The Rockets are not better than the Warriors. But the Rockets are firmly within the Warriors' margin for error. If enough things go right for the Rockets, and if enough things go wrong for the Warriors, then this series can absolutely go the way of Houston.

And that's where Durant comes in.

Curry was the story line on Sunday night. Of course he was; the two-time MVP broke out of his shooting slump. At one point he was 3-of-20 for 3 in this series. And then he hit a 30-footer, and suddenly he was on fire.

"I had amnesia, really," Curry said. "In that moment, in my head, am I 0-for-0, or am I 10-for-10 in my head? I'm feeling good in that moment. Just shoot it. You can't second-guess your first instinct."

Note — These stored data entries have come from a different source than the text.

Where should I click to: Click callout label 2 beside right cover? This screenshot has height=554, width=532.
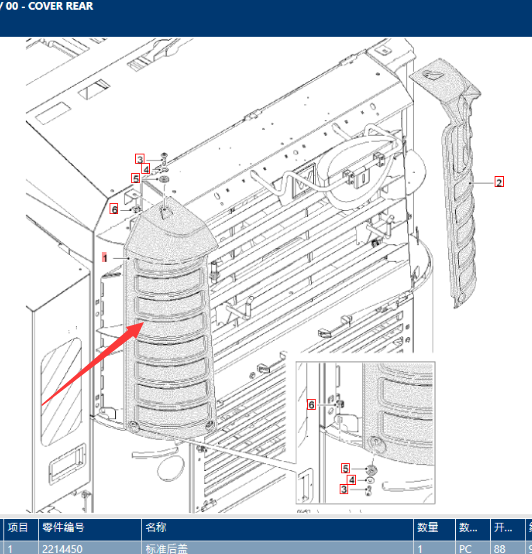(x=499, y=182)
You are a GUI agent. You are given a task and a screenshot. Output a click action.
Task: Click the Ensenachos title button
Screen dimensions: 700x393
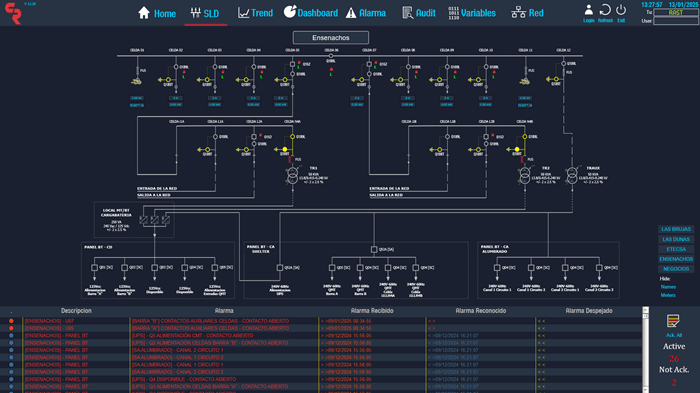(x=331, y=38)
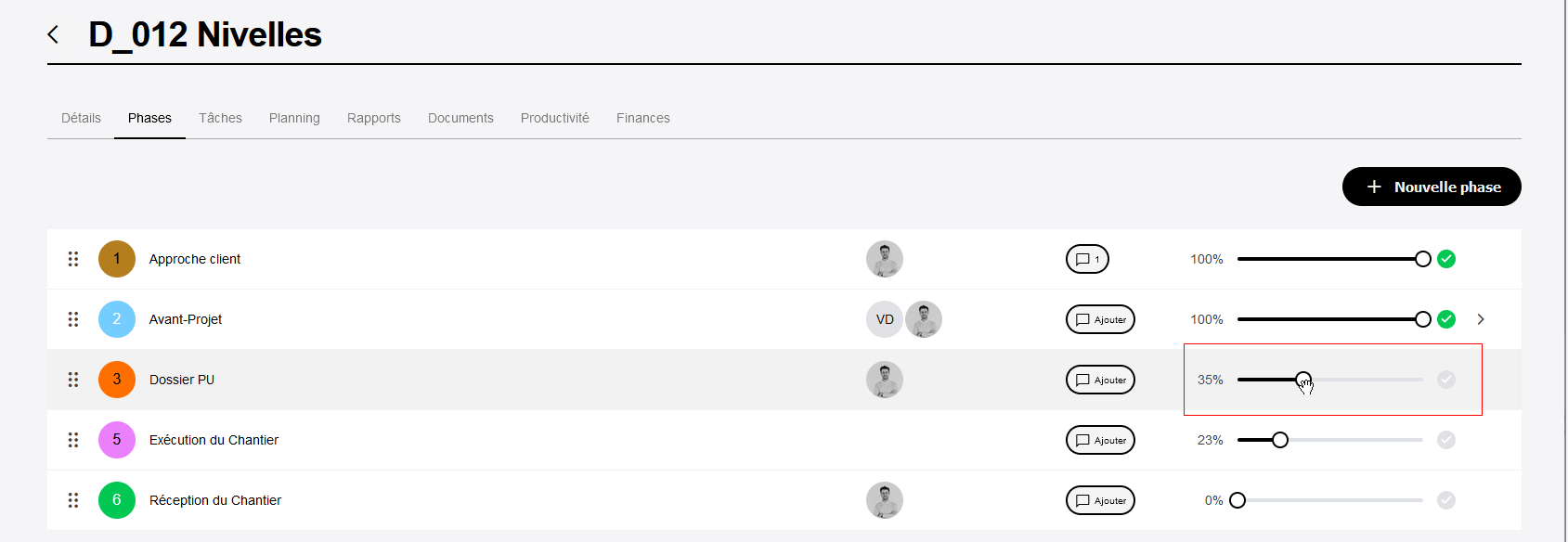Click the VD avatar on Avant-Projet
Image resolution: width=1568 pixels, height=542 pixels.
885,319
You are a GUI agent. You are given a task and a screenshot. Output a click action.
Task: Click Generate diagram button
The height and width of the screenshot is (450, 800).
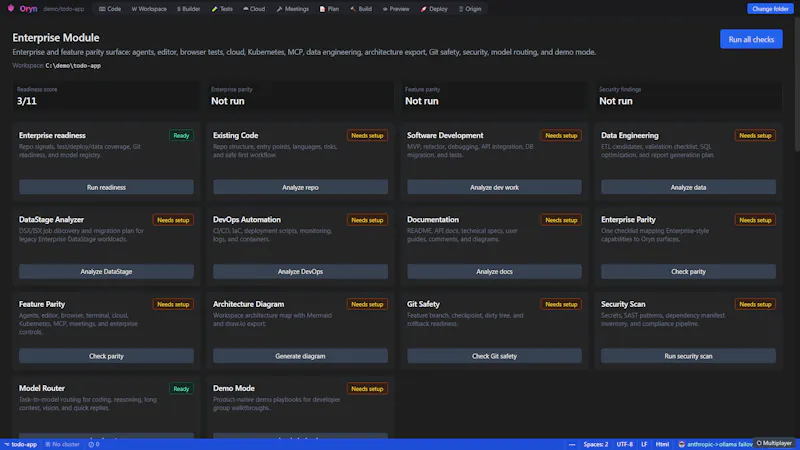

But it is the way that Durant bailed out Curry's struggles -- both in Game 1 in Houston, and just as importantly in the first half of Game 3 in Oakland -- that opened things up for Curry. He took the pressure off the greatest shooter of all time. And once the pressure was off, once Curry was shooting with a comfortable lead, once he no longer was pressing, the greatest shooter of all time got scorching hot.

"You're always going to face obstacles when it comes to shooting," Green said after the game. "(Curry) is always the next-shot mentality. That was big tonight. I think he started off 1-for-6 or 1-for-7 from 3, and he was able to get it going."

And that? That was all thanks to Durant.